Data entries
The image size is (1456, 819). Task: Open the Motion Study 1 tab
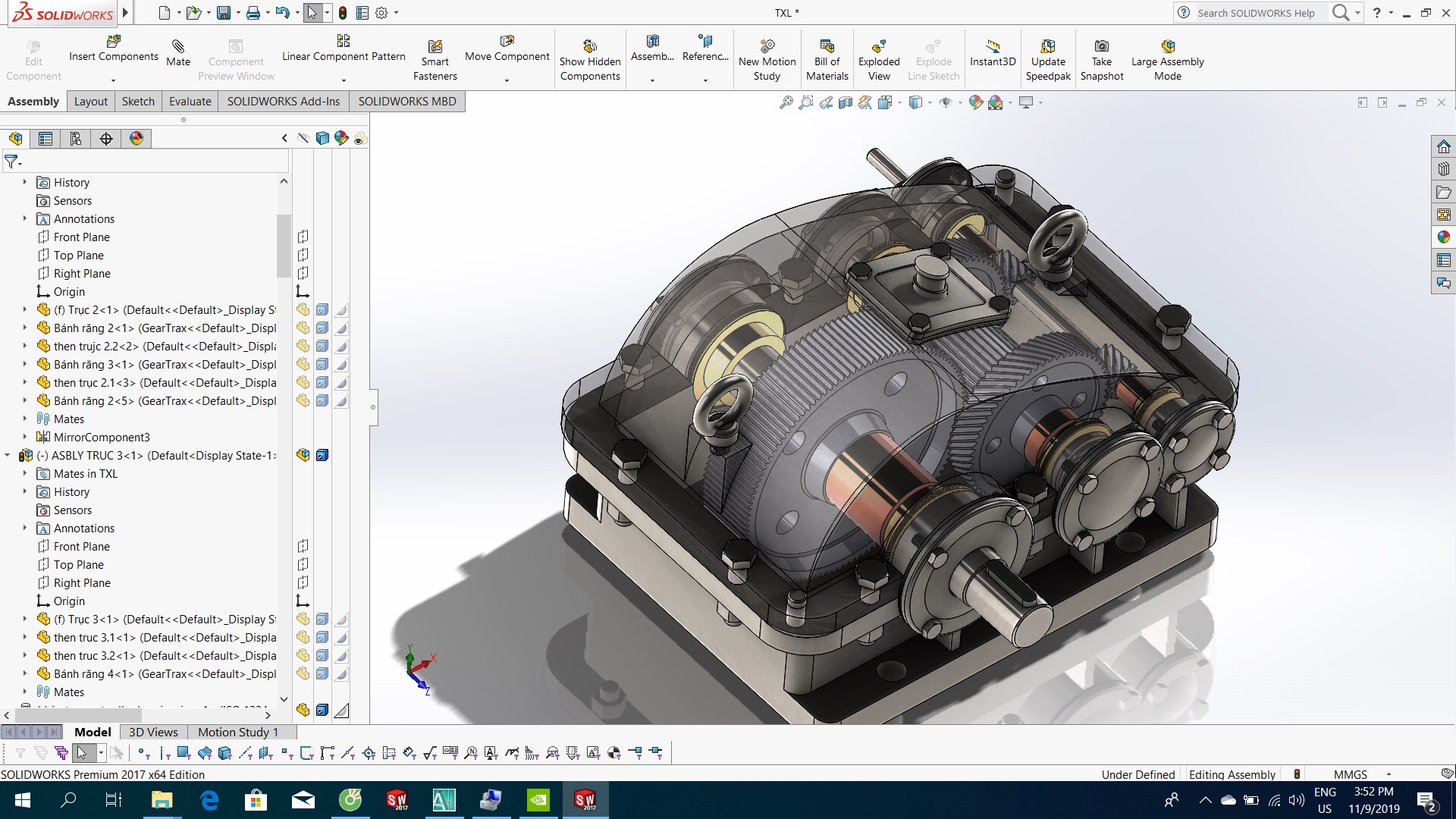click(x=237, y=732)
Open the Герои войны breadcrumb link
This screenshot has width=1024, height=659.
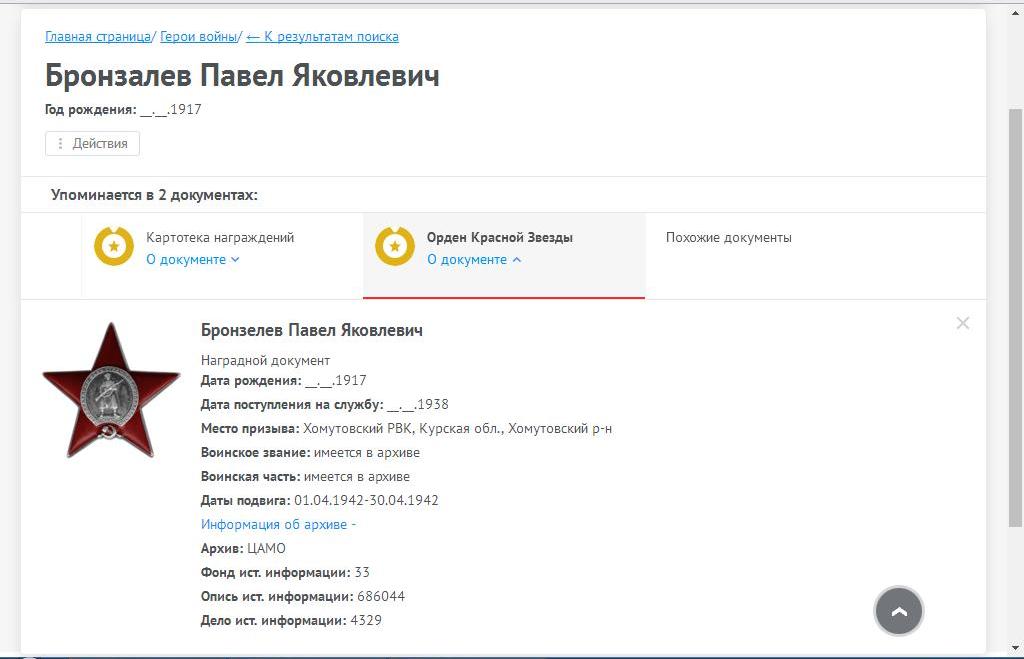click(198, 37)
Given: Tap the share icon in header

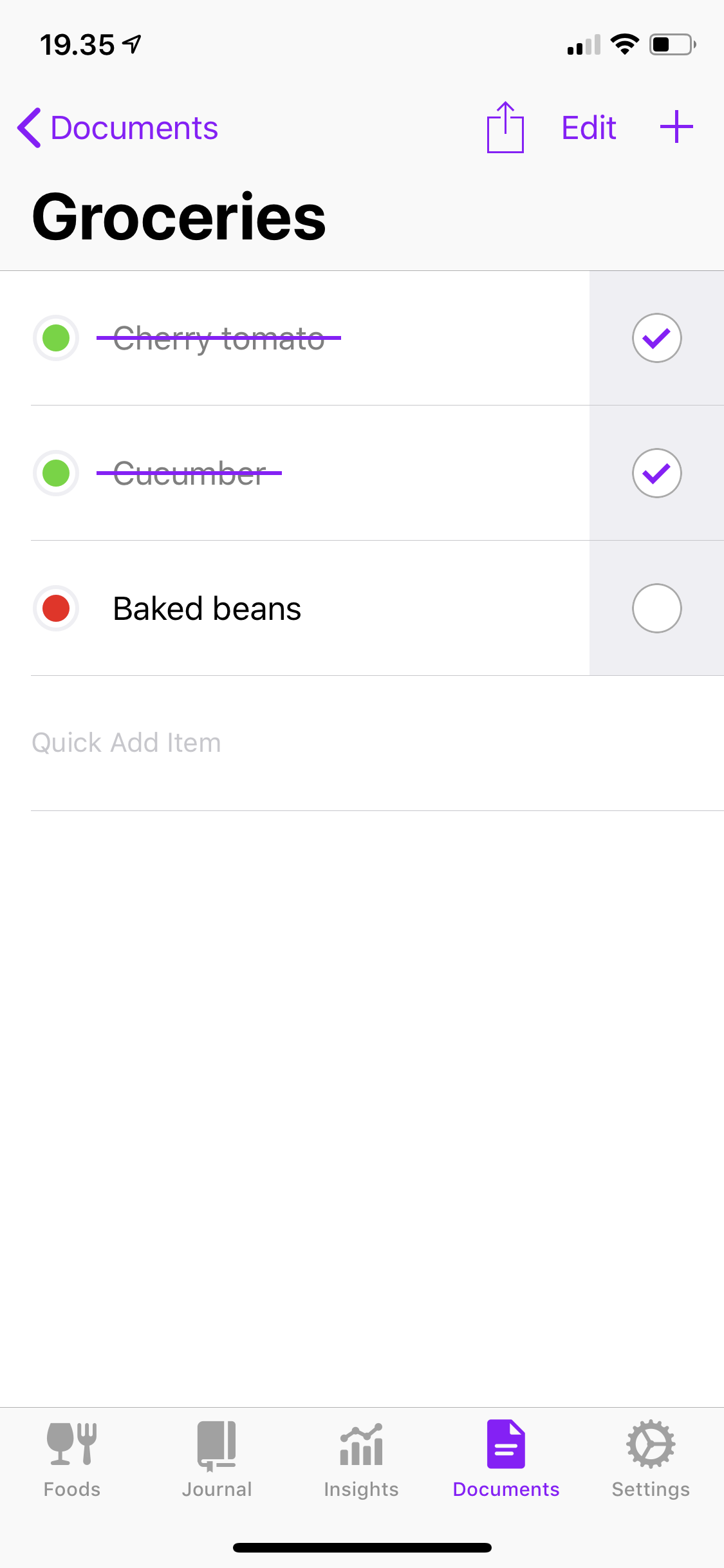Looking at the screenshot, I should click(505, 127).
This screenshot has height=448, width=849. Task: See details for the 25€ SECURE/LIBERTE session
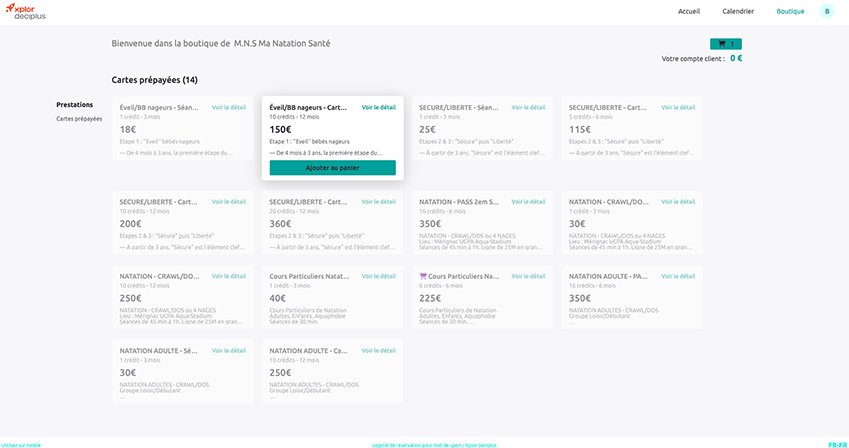click(528, 107)
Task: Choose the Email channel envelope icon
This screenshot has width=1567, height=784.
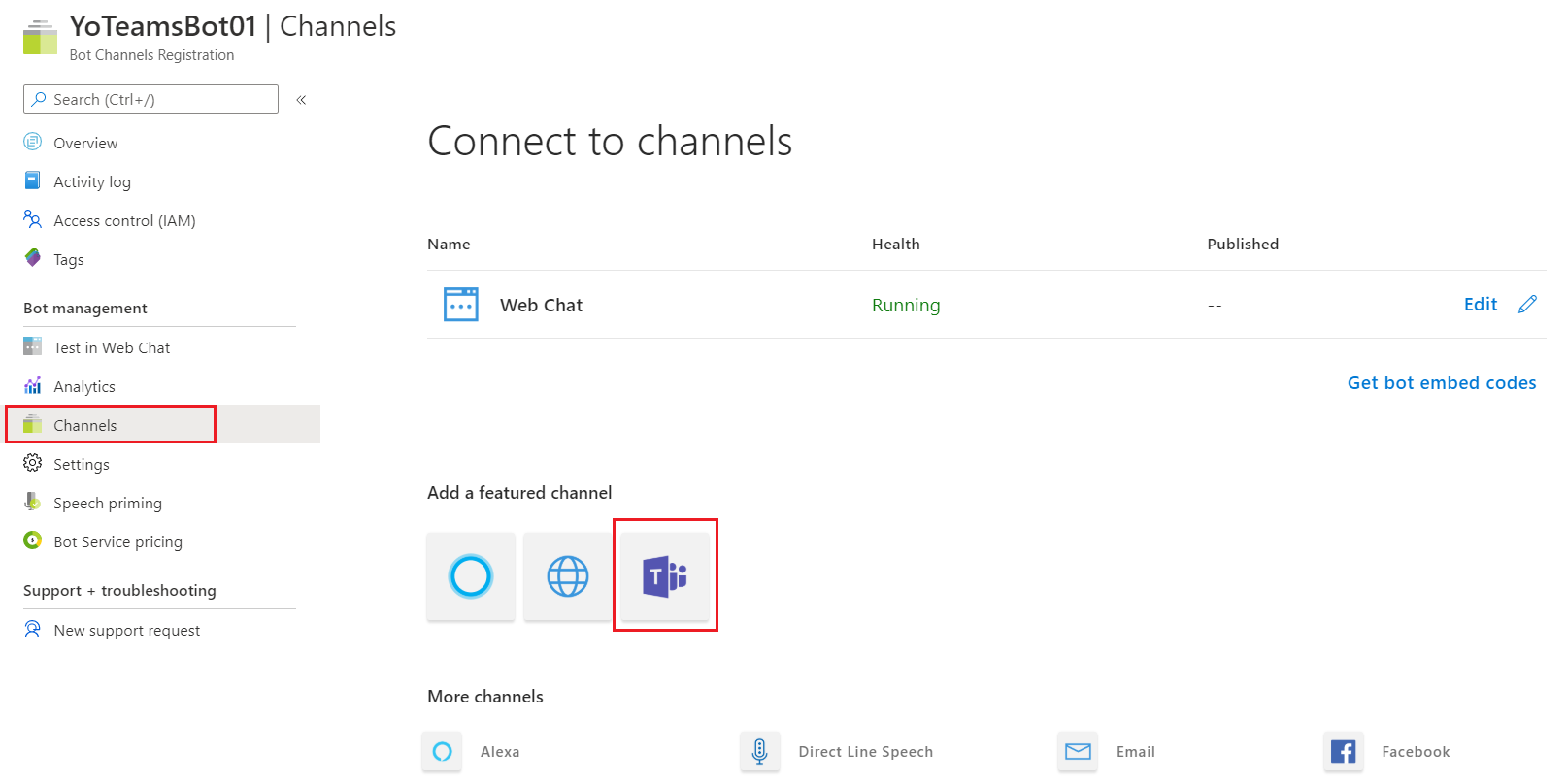Action: (1078, 752)
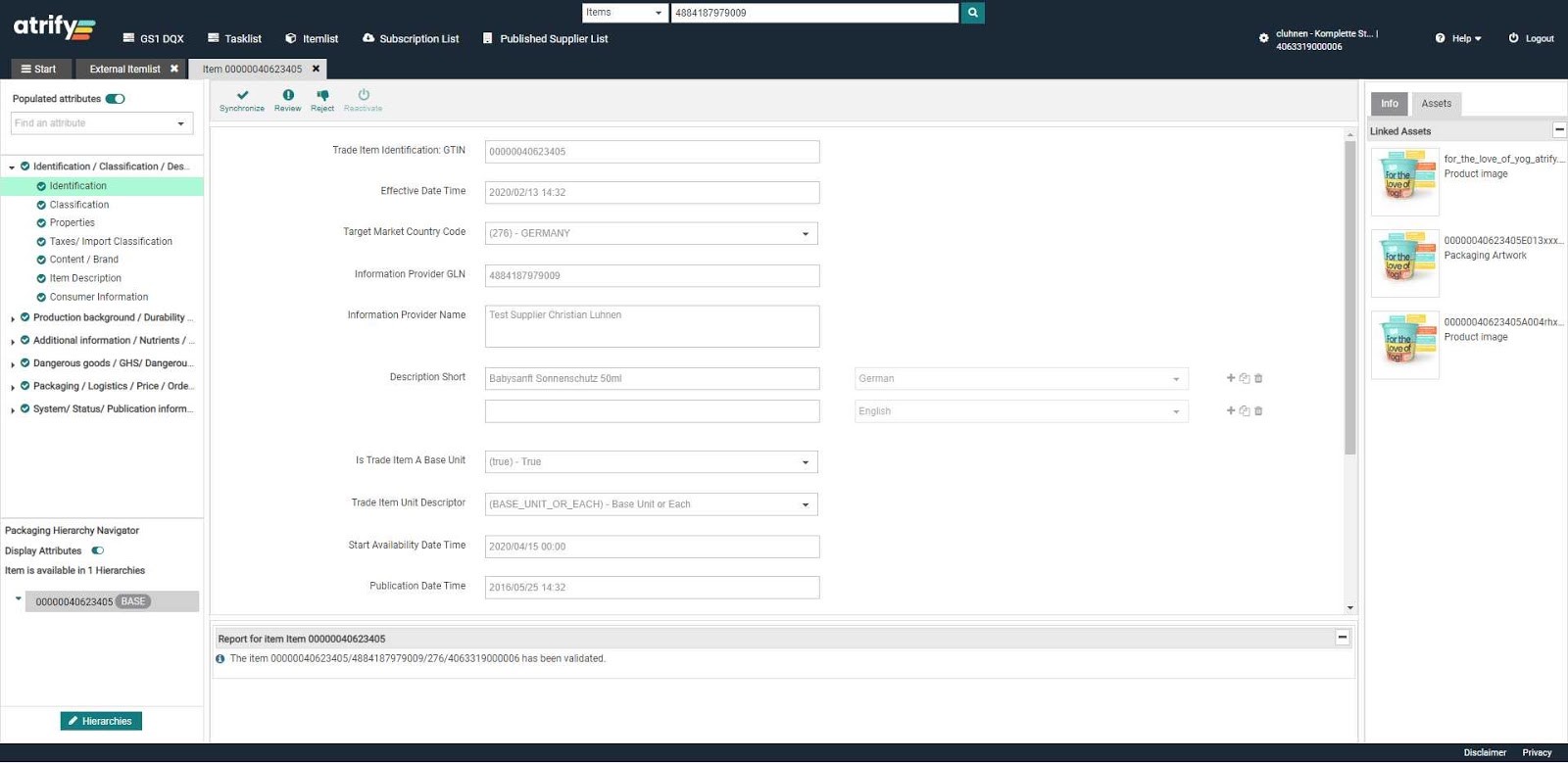Collapse the Linked Assets panel
This screenshot has height=763, width=1568.
point(1558,130)
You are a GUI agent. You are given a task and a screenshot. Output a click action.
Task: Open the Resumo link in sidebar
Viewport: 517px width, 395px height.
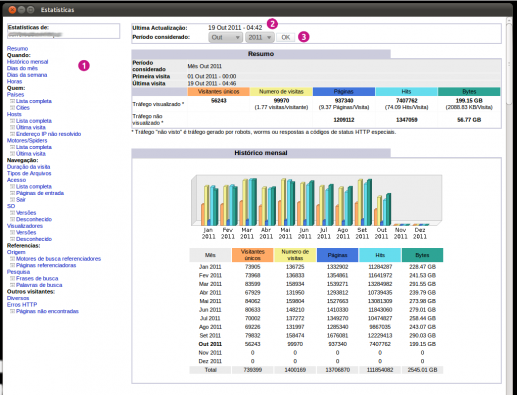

AIM: Extract the data from its first line through the line that contains "Looking at the", including that line, and copy each line exactly while leaving out the pictures.

CORRECT OUTPUT:
The image size is (1456, 819). Task: Open the Motion Study 1 tab
click(x=237, y=732)
Open the Герои войны breadcrumb link
This screenshot has width=1024, height=659.
click(198, 37)
Given: Tap the share icon in header

Looking at the screenshot, I should click(505, 127).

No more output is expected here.